_What the task asks:_ Your job is to return every line of the listing holding the string "search".

_Source information:_
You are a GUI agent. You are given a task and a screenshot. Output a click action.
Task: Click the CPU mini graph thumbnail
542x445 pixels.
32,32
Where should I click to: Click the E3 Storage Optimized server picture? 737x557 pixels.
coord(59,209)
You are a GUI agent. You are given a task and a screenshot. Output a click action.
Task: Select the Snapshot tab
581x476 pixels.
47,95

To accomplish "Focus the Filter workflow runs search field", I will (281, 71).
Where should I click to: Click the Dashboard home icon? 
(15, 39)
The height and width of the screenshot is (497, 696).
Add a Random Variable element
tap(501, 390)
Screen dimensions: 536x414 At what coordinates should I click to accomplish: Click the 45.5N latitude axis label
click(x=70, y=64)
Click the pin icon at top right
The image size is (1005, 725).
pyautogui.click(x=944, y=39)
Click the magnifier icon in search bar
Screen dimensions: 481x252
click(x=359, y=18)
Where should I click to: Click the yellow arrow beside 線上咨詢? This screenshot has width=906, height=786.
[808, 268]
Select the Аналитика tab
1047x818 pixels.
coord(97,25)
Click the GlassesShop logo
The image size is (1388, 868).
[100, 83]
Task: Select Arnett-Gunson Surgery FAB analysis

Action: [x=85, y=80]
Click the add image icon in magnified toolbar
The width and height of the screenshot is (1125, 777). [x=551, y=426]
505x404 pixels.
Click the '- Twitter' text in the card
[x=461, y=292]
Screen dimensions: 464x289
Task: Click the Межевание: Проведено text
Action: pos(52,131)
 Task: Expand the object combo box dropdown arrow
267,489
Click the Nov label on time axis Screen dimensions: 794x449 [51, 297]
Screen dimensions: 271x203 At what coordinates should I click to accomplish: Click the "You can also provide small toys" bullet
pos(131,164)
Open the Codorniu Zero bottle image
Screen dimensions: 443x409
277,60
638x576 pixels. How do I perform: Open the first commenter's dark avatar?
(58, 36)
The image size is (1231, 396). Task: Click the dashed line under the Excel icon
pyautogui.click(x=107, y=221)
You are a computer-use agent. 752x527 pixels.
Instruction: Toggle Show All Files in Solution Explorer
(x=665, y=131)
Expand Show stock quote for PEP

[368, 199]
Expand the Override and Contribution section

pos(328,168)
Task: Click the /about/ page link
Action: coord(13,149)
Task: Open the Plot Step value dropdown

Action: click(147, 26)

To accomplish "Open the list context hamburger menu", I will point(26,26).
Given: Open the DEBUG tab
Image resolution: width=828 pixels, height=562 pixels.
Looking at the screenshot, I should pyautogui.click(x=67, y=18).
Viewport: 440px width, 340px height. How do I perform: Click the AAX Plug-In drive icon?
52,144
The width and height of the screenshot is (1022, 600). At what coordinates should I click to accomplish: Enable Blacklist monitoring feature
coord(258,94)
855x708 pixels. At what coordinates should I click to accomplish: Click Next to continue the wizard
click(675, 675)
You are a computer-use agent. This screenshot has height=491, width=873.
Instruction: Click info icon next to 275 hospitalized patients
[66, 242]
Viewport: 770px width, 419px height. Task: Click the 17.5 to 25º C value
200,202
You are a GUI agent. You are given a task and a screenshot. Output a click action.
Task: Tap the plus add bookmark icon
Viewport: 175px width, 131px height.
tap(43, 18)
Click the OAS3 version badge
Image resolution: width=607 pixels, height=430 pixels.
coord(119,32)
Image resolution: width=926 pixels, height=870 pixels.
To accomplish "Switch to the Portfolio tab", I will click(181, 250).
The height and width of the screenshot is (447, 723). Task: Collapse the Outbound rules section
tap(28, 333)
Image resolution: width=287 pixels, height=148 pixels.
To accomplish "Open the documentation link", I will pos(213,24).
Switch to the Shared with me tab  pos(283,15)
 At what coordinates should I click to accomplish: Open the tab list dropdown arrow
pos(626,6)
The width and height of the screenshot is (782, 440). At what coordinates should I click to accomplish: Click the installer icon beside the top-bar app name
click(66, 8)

_Task result:_
To accomplish "Focus the Filter workflow runs search field", I will (281, 71).
Click the magnifier icon in search bar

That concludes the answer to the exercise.